= Operation Wetie =

Crisis in Nigeria

Operation Wet ẹ (English: wet him/her) was a violent protest that took place in Western Nigeria between violent political factions, the Hausa-Fulani natives and some members of the Nigerian National Democratic Party during the First Republic. Although it began in 1962, it essentially set in motion a chain of events that eventually led to the first military coup in Nigeria on 15 January 1966. While some argue that, the coup has nothing to do with the 1962 election that led to Operation Wet ẹ, that the coup was entirely ambition of the Igbo extraction of the military, hijacking of government from the central and took over when the opportunity came, in order to unify the regions into single control from the centralized system.
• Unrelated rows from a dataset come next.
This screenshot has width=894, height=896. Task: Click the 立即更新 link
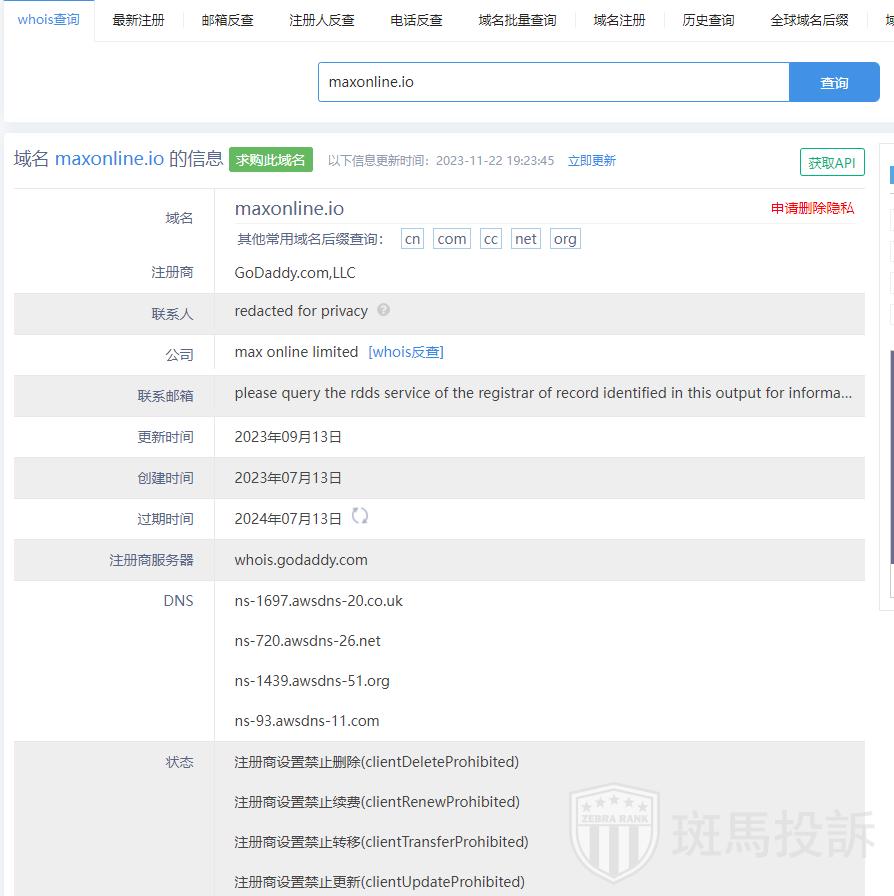point(591,161)
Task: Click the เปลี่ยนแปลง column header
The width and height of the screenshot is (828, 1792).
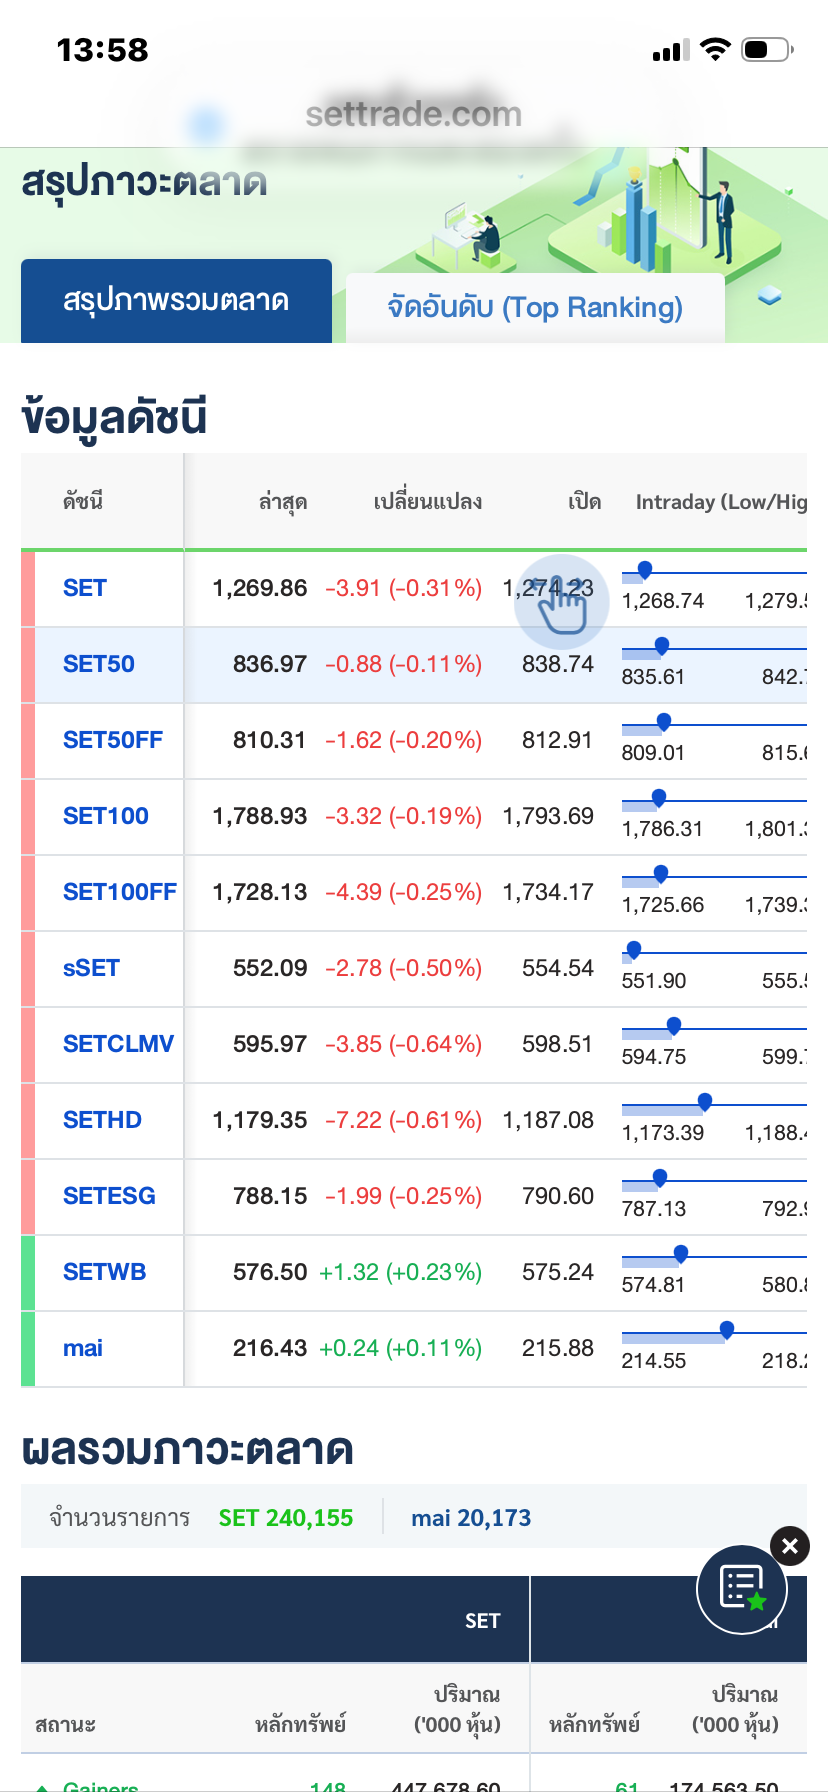Action: [428, 502]
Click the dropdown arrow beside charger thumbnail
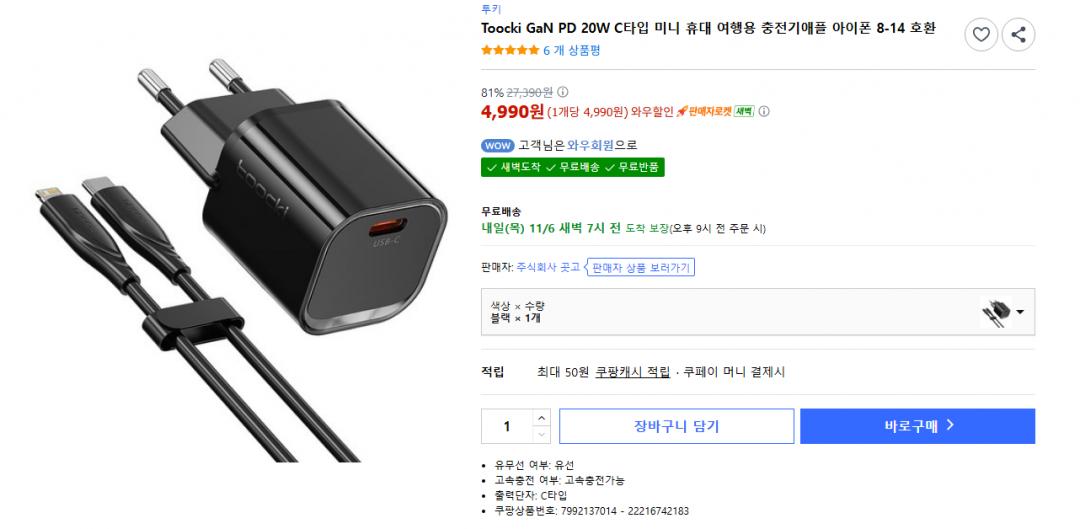This screenshot has width=1080, height=529. [x=1019, y=312]
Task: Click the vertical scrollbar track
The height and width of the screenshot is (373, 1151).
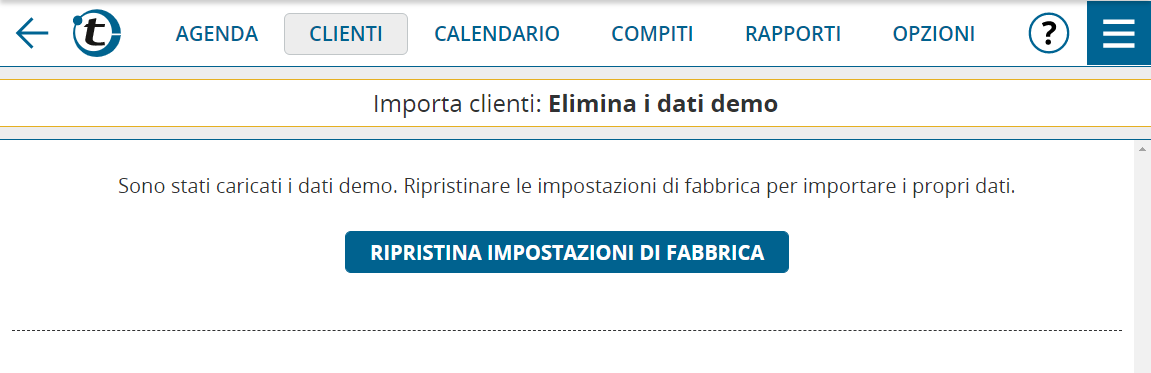Action: click(1142, 264)
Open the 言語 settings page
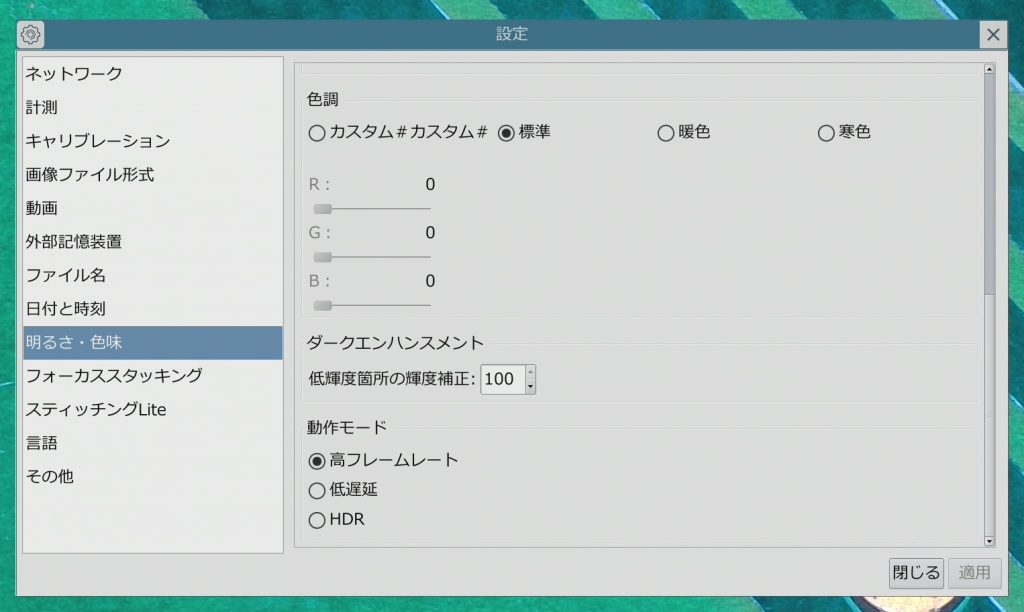 42,443
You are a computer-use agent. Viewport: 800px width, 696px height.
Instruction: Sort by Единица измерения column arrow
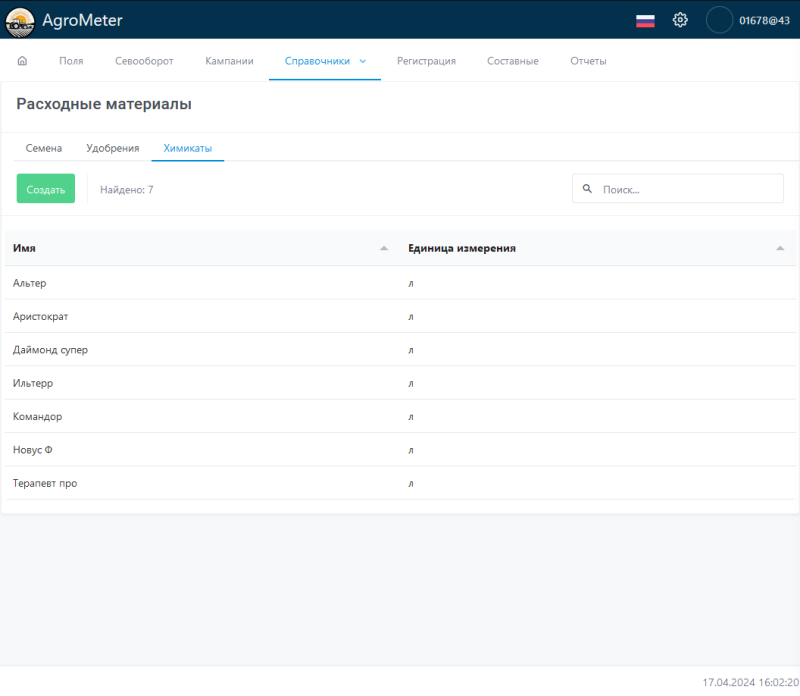point(780,248)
The term "Operation Wet ẹ" was coined from the setting ablaze of politicians and their properties with petrol, with many victims of the political violence killed by "necklacing." During the early 1960s, violence was on a rapid rise in the political system of Nigeria which led to the introduction of Operation Wetie whereby political gangs were used to disrupt elections.

Operation Wet ẹ was significantly used in 1962 when Chief Ladoke Akintola and Chief Obafemi Awolowo were embroiled in a protracted battle for supremacy, thus leading to a high rate of violence and acts of lawlessness - with lawmakers engaging themselves in vicious physical combat in the Western regional parliament.